Work request — Retype all the records below exactly as they are, with no image carried over.

*** Opening of Provided records ***

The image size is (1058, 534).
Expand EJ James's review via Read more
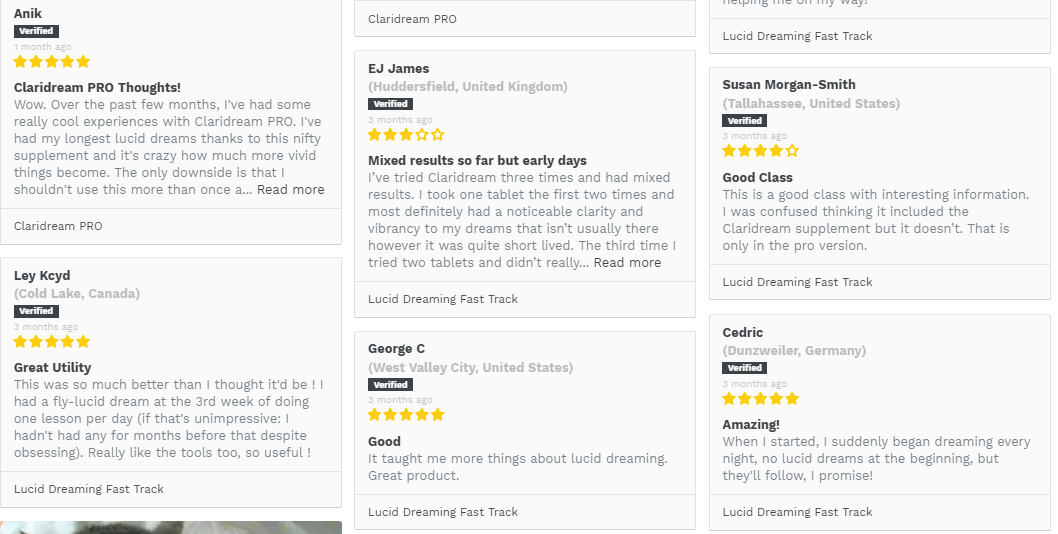coord(627,263)
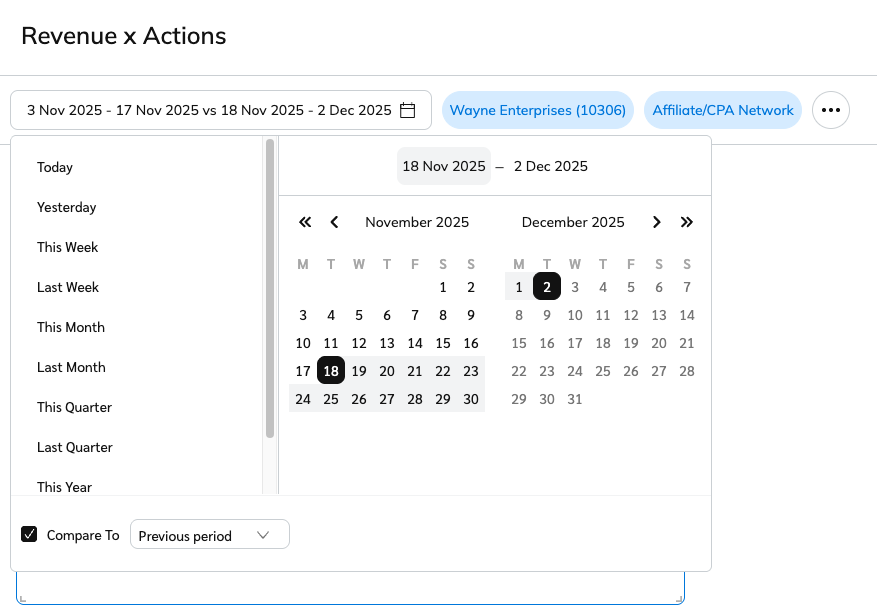This screenshot has height=612, width=877.
Task: Expand the Previous period dropdown
Action: [210, 535]
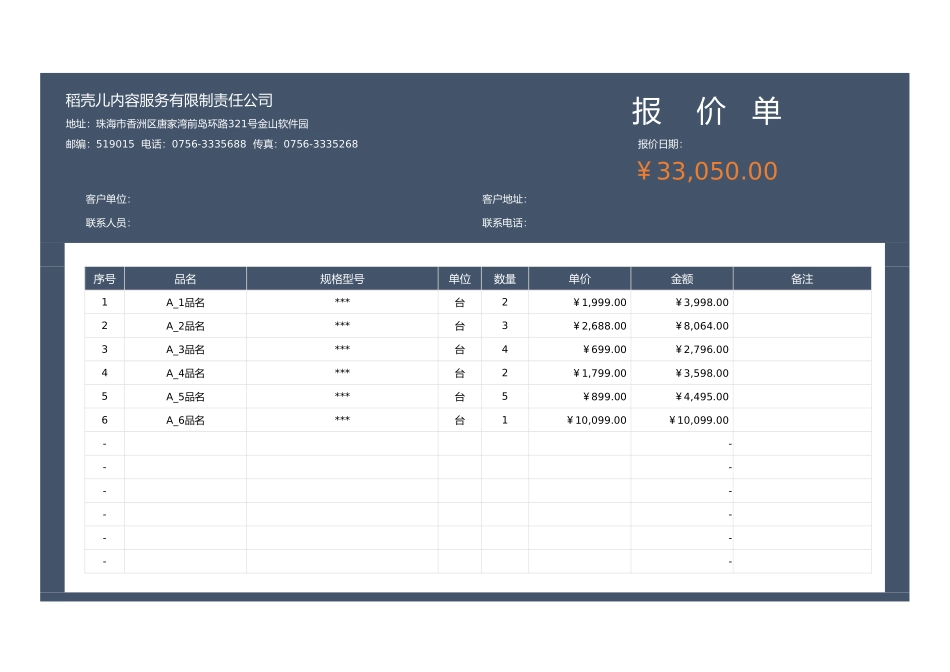Click the 报价日期 label
This screenshot has width=950, height=672.
(x=660, y=143)
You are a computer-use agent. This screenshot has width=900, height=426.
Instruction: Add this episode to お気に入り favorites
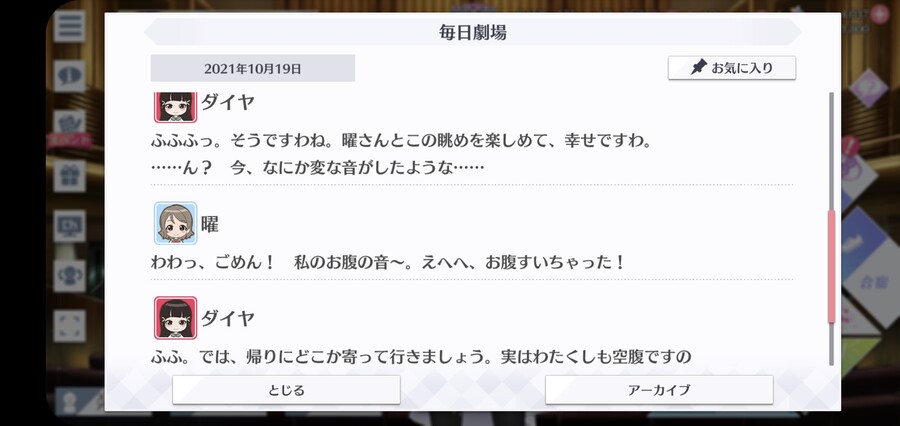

*** Close of Provided records ***

Reply —
The image size is (1058, 534).
Expand EJ James's review via Read more
coord(627,263)
This screenshot has height=612, width=877.
Task: Expand the Previous period dropdown
Action: [210, 535]
Click the 报价日期 label
This screenshot has width=950, height=672.
(x=660, y=143)
You are a computer-use agent. This screenshot has width=900, height=426.
Instruction: Add this episode to お気に入り favorites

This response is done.